* _Deine Aufgaben_:
a - Schreibe aus dem Seitenauszug über das elektronische Studio der Bremer Musikhochschule den Abschnitt wörtlich ab, der mit „In Bremen wurden“ beginnt und bis einschließlich „den Aufbau unterstützt.“ reicht.
b - Übersetze diesen Satz aus dem Seitenauszug über das elektronische Studio der Bremer Musikhochschule ins Englische: „Die angehenden KomponistInnen verbringen zwei Semester mindestens im elektronischen Studio und an den dazugehörigen Computern, erfinden und analysieren Klänge, denken sich computergesteuerte Formaspekte aus.“

* _Auszug der Seite_:
In Bremen wurden die Weichen dafür gestellt, als vor fünf Jahren die Hochschule für Musik vom Osterdeich in die Dechanatstraße umzog: da wurde für ein derartiges Studio durch das Betreiben des Bremer Komponisten und Hochschullehrers Erwin Koch-Raphaels eine kleine, aber feine Summe bereitgestellt. Als dann im Sommersemester 1994 Younghi Pagh-Paan die Professur für Komposition antrat, stand selbstverständlich ein elektronisches Studio auf dem Ausbildungsentwurf für ihre SchülerInnen, Erwin Koch-Raphael und einige KollegInnen vom privaten „Zentrum für elektronische Musik“ (ZeM) haben den Aufbau unterstützt.

Für eine Hochschule, in der genau wie in jedem Konzertbetrieb fast zu 90% historische Musik geübt und gespielt wird, bedeutet das eine erste internationale Perspektive. Die angehenden KomponistInnen verbringen zwei Semester mindestens im elektronischen Studio und an den dazugehörigen Computern, erfinden und analysieren Klänge, denken sich computergesteuerte Formaspekte aus. „Vieles ist realisierbar, aber für ein ernstzunehmendes Studio haben wir erst ein Drittel der technischen Möglichkeiten“, so Georg Bönn.

* _Daten zur Auswertung_:
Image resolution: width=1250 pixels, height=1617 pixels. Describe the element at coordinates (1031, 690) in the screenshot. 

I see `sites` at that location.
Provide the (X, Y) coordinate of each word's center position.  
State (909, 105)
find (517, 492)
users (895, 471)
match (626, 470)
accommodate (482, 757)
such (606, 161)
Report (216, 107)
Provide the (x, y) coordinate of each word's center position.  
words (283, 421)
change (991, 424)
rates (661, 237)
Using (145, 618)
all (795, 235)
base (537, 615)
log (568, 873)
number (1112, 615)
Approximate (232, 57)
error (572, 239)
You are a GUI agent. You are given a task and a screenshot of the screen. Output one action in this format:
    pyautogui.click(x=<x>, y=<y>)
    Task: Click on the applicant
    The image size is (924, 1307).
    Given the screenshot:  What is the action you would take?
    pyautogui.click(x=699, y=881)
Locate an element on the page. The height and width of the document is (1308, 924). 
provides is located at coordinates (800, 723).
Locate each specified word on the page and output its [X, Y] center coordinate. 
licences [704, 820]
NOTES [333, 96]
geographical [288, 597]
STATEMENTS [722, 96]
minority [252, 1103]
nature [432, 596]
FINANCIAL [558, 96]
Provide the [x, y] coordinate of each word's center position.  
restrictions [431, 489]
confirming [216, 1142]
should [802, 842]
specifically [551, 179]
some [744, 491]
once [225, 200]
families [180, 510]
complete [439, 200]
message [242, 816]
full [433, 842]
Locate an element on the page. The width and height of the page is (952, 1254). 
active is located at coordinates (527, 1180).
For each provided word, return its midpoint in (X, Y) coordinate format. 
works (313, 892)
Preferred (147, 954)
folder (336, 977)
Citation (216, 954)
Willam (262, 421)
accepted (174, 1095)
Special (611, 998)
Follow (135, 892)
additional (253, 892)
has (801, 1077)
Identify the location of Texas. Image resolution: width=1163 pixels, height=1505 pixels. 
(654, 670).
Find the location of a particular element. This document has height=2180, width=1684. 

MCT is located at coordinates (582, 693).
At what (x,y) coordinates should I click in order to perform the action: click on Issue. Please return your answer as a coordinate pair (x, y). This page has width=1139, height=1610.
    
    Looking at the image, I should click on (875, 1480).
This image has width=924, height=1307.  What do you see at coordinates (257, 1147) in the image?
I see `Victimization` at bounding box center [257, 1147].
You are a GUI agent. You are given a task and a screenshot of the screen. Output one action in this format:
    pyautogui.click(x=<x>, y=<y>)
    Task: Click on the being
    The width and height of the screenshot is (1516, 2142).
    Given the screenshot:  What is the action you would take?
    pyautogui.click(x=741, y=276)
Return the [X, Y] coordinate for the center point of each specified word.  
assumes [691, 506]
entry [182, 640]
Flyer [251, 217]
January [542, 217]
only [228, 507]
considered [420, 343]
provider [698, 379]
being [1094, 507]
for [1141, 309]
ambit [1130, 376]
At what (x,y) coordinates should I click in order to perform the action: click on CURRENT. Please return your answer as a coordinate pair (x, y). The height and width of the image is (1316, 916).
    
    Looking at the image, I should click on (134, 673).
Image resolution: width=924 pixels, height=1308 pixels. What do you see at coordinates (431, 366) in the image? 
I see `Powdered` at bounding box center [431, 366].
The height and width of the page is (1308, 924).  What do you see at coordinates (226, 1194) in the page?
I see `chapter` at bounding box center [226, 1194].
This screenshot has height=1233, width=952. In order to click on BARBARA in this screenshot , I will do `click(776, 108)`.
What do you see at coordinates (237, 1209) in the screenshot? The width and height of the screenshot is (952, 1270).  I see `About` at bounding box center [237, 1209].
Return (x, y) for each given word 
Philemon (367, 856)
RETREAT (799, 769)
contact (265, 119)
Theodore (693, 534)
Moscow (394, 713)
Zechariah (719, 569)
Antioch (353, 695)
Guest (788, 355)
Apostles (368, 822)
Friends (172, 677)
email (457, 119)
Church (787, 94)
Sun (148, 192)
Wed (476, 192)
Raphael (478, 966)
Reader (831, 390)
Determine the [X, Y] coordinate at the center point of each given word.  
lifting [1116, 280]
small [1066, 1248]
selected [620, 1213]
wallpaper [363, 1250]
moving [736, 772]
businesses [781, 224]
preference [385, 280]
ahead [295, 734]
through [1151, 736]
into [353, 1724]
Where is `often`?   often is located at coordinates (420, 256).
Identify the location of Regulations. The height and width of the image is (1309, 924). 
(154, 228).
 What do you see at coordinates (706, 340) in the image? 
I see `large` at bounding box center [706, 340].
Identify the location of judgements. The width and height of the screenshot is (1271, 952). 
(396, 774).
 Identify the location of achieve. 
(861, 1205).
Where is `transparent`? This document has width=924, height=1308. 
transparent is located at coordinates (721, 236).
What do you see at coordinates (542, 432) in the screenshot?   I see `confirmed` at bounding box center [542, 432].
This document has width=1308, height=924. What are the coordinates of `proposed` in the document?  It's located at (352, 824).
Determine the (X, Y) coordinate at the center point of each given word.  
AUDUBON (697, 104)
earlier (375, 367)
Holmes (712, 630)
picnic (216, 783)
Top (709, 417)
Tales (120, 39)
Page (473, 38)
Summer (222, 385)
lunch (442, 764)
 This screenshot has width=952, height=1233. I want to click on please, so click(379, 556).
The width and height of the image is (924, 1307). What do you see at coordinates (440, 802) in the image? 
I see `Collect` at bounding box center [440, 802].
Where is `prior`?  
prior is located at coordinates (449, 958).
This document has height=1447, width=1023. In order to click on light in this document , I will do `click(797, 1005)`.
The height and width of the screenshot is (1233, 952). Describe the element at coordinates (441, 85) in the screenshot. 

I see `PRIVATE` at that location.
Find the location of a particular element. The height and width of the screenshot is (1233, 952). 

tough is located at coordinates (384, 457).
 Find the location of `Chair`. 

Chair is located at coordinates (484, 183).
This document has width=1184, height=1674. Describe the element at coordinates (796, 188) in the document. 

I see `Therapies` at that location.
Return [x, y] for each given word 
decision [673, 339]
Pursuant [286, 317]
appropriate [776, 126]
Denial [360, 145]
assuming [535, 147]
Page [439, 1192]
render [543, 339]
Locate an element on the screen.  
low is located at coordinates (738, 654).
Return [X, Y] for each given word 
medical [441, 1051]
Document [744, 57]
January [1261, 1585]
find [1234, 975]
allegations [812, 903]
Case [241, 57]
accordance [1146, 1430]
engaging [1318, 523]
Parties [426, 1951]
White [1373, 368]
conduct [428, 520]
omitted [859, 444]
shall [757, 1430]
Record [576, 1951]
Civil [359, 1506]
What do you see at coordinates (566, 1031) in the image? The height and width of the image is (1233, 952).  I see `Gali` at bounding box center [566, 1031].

* _Lösungen unten_:
a -
In Bremen wurden die Weichen dafür gestellt, als vor fünf Jahren die Hochschule für Musik vom Osterdeich in die Dechanatstraße umzog: da wurde für ein derartiges Studio durch das Betreiben des Bremer Komponisten und Hochschullehrers Erwin Koch-Raphaels eine kleine, aber feine Summe bereitgestellt. Als dann im Sommersemester 1994 Younghi Pagh-Paan die Professur für Komposition antrat, stand selbstverständlich ein elektronisches Studio auf dem Ausbildungsentwurf für ihre SchülerInnen, Erwin Koch-Raphael und einige KollegInnen vom privaten „Zentrum für elektronische Musik“ (ZeM) haben den Aufbau unterstützt.

b - The prospective composers spend at least two semesters in the electronic studio and at the associated computers, inventing and analyzing sounds and devising computer-controlled aspects of form.